(WHAT YOU SHOULD DO) What do the entries below say? Restate them word for word.

Stored records:

====

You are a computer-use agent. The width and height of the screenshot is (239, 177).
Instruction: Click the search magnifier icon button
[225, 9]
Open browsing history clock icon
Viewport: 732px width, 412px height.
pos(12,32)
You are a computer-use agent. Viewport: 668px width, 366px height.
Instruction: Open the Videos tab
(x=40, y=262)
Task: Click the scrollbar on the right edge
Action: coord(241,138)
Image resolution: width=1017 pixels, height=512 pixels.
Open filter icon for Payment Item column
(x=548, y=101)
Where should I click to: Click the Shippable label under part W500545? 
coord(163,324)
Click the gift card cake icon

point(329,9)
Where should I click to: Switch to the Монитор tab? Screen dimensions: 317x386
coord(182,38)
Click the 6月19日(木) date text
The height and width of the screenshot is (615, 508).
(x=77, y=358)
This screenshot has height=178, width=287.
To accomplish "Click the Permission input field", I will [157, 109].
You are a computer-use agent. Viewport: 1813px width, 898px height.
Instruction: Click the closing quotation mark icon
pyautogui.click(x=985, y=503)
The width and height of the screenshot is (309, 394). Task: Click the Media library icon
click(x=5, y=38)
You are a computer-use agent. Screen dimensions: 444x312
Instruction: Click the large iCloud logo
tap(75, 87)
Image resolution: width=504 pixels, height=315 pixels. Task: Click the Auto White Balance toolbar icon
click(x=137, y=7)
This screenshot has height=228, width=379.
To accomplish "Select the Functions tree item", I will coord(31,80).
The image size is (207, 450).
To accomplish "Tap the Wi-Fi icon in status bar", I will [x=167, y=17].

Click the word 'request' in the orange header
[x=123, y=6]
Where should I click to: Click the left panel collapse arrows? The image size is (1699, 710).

====

(EXPECTED OUTPUT)
You are a computer-use agent. The width and height of the screenshot is (239, 177).
Instruction: Click the search magnifier icon button
[225, 9]
Open browsing history clock icon
Viewport: 732px width, 412px height.
pos(12,32)
You are a computer-use agent. Viewport: 668px width, 366px height.
Instruction: Open the Videos tab
(x=40, y=262)
Task: Click the scrollbar on the right edge
Action: coord(241,138)
Image resolution: width=1017 pixels, height=512 pixels.
Open filter icon for Payment Item column
(x=548, y=101)
Where should I click to: Click the Shippable label under part W500545? 
coord(163,324)
Click the gift card cake icon

point(329,9)
Where should I click to: Switch to the Монитор tab? Screen dimensions: 317x386
coord(182,38)
Click the 6月19日(木) date text
The height and width of the screenshot is (615, 508).
(x=77, y=358)
This screenshot has height=178, width=287.
To accomplish "Click the Permission input field", I will [157, 109].
You are a computer-use agent. Viewport: 1813px width, 898px height.
Instruction: Click the closing quotation mark icon
pyautogui.click(x=985, y=503)
The width and height of the screenshot is (309, 394). Task: Click the Media library icon
click(x=5, y=38)
You are a computer-use agent. Screen dimensions: 444x312
Instruction: Click the large iCloud logo
tap(75, 87)
Image resolution: width=504 pixels, height=315 pixels. Task: Click the Auto White Balance toolbar icon
click(x=137, y=7)
This screenshot has height=228, width=379.
To accomplish "Select the Functions tree item", I will coord(31,80).
The image size is (207, 450).
To accomplish "Tap the Wi-Fi icon in status bar", I will [x=167, y=17].

Click the word 'request' in the orange header
[x=123, y=6]
Where should I click to: Click the left panel collapse arrows? The image size is (1699, 710).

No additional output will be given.